- _Required work_
Every word of every entry must be retyped exactly.

- _Stored items from a collection_
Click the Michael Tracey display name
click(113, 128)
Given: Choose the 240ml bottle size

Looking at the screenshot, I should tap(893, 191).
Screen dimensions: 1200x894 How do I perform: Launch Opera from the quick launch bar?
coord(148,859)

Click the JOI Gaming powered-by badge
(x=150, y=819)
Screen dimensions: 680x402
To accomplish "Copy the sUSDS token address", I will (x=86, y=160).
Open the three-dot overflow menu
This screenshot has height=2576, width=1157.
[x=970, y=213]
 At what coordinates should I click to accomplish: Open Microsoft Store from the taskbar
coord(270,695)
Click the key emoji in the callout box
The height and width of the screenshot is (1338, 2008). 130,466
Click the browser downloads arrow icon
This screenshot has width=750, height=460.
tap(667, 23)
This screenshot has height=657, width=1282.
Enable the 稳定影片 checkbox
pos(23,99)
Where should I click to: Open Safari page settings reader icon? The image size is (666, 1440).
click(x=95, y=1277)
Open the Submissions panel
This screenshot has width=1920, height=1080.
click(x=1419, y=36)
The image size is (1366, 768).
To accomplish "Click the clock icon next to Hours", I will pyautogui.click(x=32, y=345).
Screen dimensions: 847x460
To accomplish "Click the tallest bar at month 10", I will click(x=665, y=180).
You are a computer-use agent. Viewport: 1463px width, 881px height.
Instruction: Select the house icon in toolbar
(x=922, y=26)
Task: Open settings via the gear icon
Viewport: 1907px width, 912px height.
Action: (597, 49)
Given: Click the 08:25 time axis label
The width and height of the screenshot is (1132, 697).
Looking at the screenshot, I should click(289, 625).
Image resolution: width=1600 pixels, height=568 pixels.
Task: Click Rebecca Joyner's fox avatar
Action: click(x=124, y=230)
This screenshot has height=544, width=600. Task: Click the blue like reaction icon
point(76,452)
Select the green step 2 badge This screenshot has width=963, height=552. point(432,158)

- _Response to this exercise_
Click the Michael Tracey display name
click(113, 128)
Given: Choose the 240ml bottle size

Looking at the screenshot, I should tap(893, 191).
Screen dimensions: 1200x894 How do I perform: Launch Opera from the quick launch bar?
coord(148,859)

Click the JOI Gaming powered-by badge
(x=150, y=819)
Screen dimensions: 680x402
To accomplish "Copy the sUSDS token address", I will (x=86, y=160).
Open the three-dot overflow menu
This screenshot has height=2576, width=1157.
[x=970, y=213]
 At what coordinates should I click to accomplish: Open Microsoft Store from the taskbar
coord(270,695)
Click the key emoji in the callout box
The height and width of the screenshot is (1338, 2008). 130,466
Click the browser downloads arrow icon
This screenshot has width=750, height=460.
tap(667, 23)
This screenshot has height=657, width=1282.
Enable the 稳定影片 checkbox
pos(23,99)
Where should I click to: Open Safari page settings reader icon? The image size is (666, 1440).
click(x=95, y=1277)
Open the Submissions panel
This screenshot has width=1920, height=1080.
click(x=1419, y=36)
The image size is (1366, 768).
To accomplish "Click the clock icon next to Hours", I will pyautogui.click(x=32, y=345).
Screen dimensions: 847x460
To accomplish "Click the tallest bar at month 10", I will click(x=665, y=180).
You are a computer-use agent. Viewport: 1463px width, 881px height.
Instruction: Select the house icon in toolbar
(x=922, y=26)
Task: Open settings via the gear icon
Viewport: 1907px width, 912px height.
Action: (597, 49)
Given: Click the 08:25 time axis label
The width and height of the screenshot is (1132, 697).
Looking at the screenshot, I should click(289, 625).
Image resolution: width=1600 pixels, height=568 pixels.
Task: Click Rebecca Joyner's fox avatar
Action: click(x=124, y=230)
This screenshot has height=544, width=600. Task: Click the blue like reaction icon
point(76,452)
Select the green step 2 badge This screenshot has width=963, height=552. point(432,158)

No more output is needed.